Introduction to Custom Fields in WordPress

February 17, 2016

What is a Custom Field and Why Are They Important?

To understand the importance of custom fields, we need to know fields. And to introduce fields, we can look at the ubiquitous WYSIWYG Editor, aka “The Editor” in WordPress.

WordPress editor field

“WYSIWYG” is what we say in the webdev business. It’s pronounced “wizzywig” and it’s an acronym: What You See Is What You Get. That term refers to the way all those little editor buttons at top – bold, underline, list etc – show you what your content is going to look like. What it’s REALLY doing, behind the scenes, is writing code for you, code you can see when you switch to the “Text” tab at the top of the editor.

It works much like Microsoft Word in that you can style things to your liking without knowing any code. And that’s really cool! We can offer our clients the freedom to style all their own content, basically do what they want, without having to ask us to code it in for them – one of the big features of a web content management system like WordPress. But it has drawbacks: your content inside that editor box can only be shown together, as one big blob of content, that you can’t really style, you can’t really mix up the placement on the page, you can’t share parts of it across social media, or even show parts of it on your homepage for example. As a designer, you *can’t add divs around it, or special classes to it. It’s stuck together in one ooey-gooey, stubborn blob. Boo :(

But that editor box you write all your content into? That’s a field! Anything you type into that box gets saved as its own entry in the WordPress database, and displayed along with lots of other fields on your page. Because guess what, there’s a bunch more fields on this page besides the editor. Because all a field is, is a bit of content that has its own entry in the database. It needs its own entry so that we can separate it out and display it, or style it, anyplace on the page that we want. Because it’s a separate field, we can take the title and move it above the featured image, below the featured image, in the sidebar, or not show it entirely. Think about all the things you can easily show and hide on a page, just by using the built-in WordPress controls: Title, date, author, featured image, publish status, even the permalink: those are all individual fields stored in various places in the database! So, you’ve been using fields all along without even realising it.

WordPress page fields{drumroll}: WordPress lets you make your OWN fields, called custom fields, to separate out your content into as many discrete chunks as you want. You are no longer limited to the content in the Editor, giving you the freedom to place content bits anywhere on the page, show/hide, add styles, etc, without even having to think about it when you enter content.

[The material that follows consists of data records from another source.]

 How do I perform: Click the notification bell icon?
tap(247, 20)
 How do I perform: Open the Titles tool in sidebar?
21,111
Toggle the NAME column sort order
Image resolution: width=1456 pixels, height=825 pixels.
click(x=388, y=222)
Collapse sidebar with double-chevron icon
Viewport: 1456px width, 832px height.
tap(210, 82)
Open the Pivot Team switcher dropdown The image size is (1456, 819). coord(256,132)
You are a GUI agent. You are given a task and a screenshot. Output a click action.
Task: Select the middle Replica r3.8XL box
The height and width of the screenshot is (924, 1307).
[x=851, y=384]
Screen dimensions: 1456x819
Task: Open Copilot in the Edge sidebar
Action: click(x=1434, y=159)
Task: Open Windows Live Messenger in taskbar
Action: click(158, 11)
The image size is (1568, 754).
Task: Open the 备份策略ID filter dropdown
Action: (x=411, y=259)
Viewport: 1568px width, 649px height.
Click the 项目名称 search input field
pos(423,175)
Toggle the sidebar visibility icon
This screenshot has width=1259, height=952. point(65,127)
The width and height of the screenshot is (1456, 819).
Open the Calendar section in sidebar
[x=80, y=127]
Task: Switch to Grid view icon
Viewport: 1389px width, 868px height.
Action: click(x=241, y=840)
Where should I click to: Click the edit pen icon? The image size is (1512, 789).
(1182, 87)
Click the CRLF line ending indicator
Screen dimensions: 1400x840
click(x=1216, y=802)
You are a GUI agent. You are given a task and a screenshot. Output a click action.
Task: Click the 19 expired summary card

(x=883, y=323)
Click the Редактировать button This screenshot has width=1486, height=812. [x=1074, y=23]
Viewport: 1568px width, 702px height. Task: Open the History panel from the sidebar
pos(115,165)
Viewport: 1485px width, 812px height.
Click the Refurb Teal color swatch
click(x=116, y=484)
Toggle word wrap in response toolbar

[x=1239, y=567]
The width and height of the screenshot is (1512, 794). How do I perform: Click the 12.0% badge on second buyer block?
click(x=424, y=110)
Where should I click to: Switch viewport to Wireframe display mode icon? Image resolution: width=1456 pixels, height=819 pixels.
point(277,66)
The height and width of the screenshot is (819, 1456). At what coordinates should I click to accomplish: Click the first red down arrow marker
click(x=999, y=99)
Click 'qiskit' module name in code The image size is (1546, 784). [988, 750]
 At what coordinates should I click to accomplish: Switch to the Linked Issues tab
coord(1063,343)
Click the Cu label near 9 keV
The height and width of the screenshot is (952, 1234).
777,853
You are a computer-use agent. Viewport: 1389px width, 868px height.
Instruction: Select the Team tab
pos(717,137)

How do Custom Fields Work?

By default, the Custom Fields admin section is hidden; to show it, tick the Custom Fields box in Screen Options at the top of your editor page.

WordPress Screen Options

Now you can see, at the bottom of the page, there’s a whole new section to tinker with!

default-custom-fields

From here, you can add in as many as you want. But be aware: this only adds the definitions to the database, and the inputs on your screen – the fields themselves won’t show up on your site frontend until you add some custom code in your theme files. Also, you’re limited to only one kind of content: text. Your user can type all they want into the Value box, though! And on the template end, you can add whatever tag around this you want, and put it anyplace in your theme. Here’s an example of a field I created, called “notice”, in action!

Example custom field: notice

Once you save your page/post, that information automatically gets put into the database – it creates a new custom field for you, and adds in the value. Check out this database screencap:

notice-field-db

There’s our custom field: the key “telephone_number” right there in the meta_key column, and the value we saved for that page is in the meta_value column. All good. Now let’s go to our template file and add a little code so that we can actually see it on our website…

custom-field-code

I’ve added a tiny small function into my twentysixteen child theme – . I’m not going to go much into how this works, because that’s for another post (also there’s a great writeup here!) but as you can see I’ve added my own div around it, added some inline styles… et viola!

custom-field-frontend

It’s nothing fancy, but.. get the idea? I put it above the editor content, but I could just as easily have put it above the title, sidebar and all the content, to be sure nobody misses it… like this!

notice-above-content

I just used my own website as an example, but for a school who needs to post an emergency notification on their website, this is a super cool way to do it – because you can style the container elements any way you want, all they need to worry about is putting text into the field. But this is only a tiny small example of what you can do with custom fields! I’m sure you can think of any website you’ve done recently and find places you could use them.